Author Topic: Slow DR Parsing etc  (Read 1432 times)

2023-11-10, 01:03:47

dj_buckley

  • Active Users
  • **
  • Posts: 875
    • View Profile
Why are DR nodes so slow to join in?

Admittedly it's a relatively heavy scene as you can see from how much RAM it's using.  But i'm 25 minutes into the render on the main workstation and in the first screenshot, the nodes are still parsing/downloading assets etc.

Everything is reading and writing from the same server, all machines are very similar spec's, all using the same software Corona 10 Hotfix 2 Max 2024.

Also I can't help but come back to that "DR nodes use more RAM than the main workstation issue" from years ago.  It still blows my mind.  It shoots up to over 180GB+ on the nodes which then causes them to fail rendering.  But the main PC renders it fine and happily churns along at 75GB RAM usage.

As you can see in the second screenshot.  DAVECO01 has now failed and reverted back to 'Waiting for Render Start' and DAVECO03 has shot up to over 180GB.  Also note on the second screenshot, I'm now 35 minutes into the render.  It's taken 35 minutes for one of the nodes to fail and the other to still be on precomputing GI Cache while using insane amounts of RAM, all the while the main workstation has been happily chugging through the render without issue.

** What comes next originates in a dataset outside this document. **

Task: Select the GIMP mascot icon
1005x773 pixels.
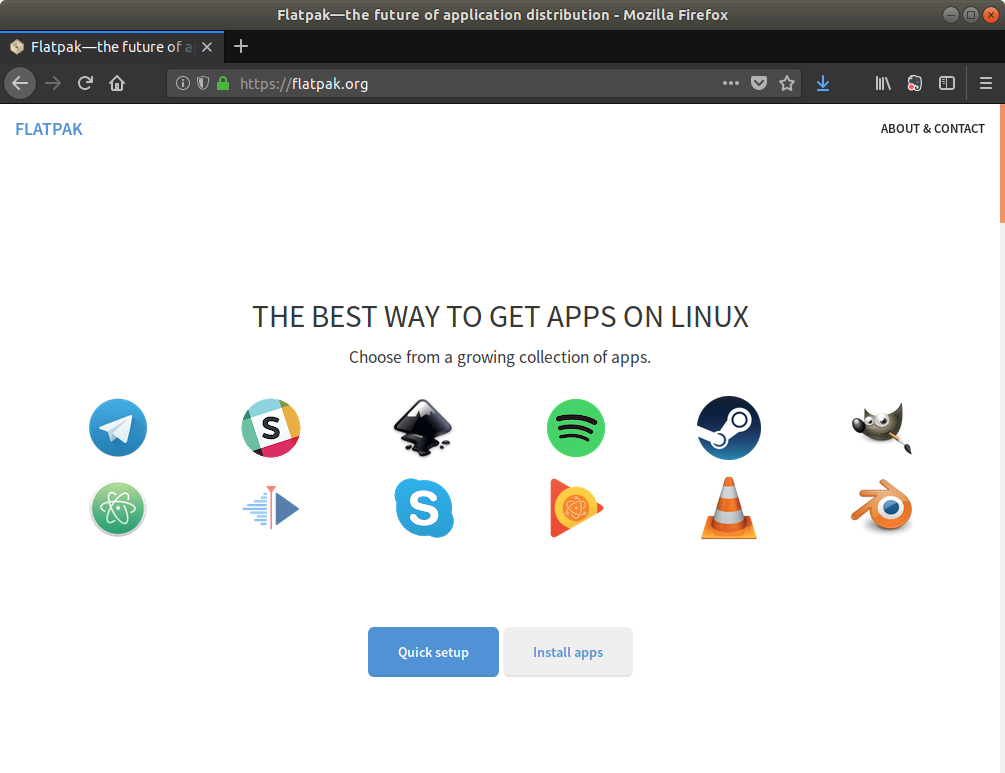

Edi:   Aaaaaand just as I submitted that post, the second node failed.

2023-11-10, 09:20:49
Reply #1

Frood

  • Active Users
  • **
  • Posts: 1922
    • View Profile
    • Rakete GmbH
Why are DR nodes so slow to join in?

Counter question: how long does it take on the master to load the scene, press render and to have it actually rendering the first pass?

Also I can't help but come back to that "DR nodes use more RAM than the main workstation issue" from years ago.  It still blows my mind.  It shoots up to over 180GB+ on the nodes which then causes them to fail rendering.  But the main PC renders it fine and happily churns along at 75GB RAM usage.

You are comparing the wrong data. Those 75GB of the render status window is the active working set of the 3ds Max process, while the 180GB of the DR status display is the ram commit size (additionally: for the complete system. This should not make a significant difference here if the nodes are dedicated and nothing else is running). You'd have to compare the 180GB to the second value of the render status window of the master: 235GB. So the master uses more ram according to your screenshots, not the other way round.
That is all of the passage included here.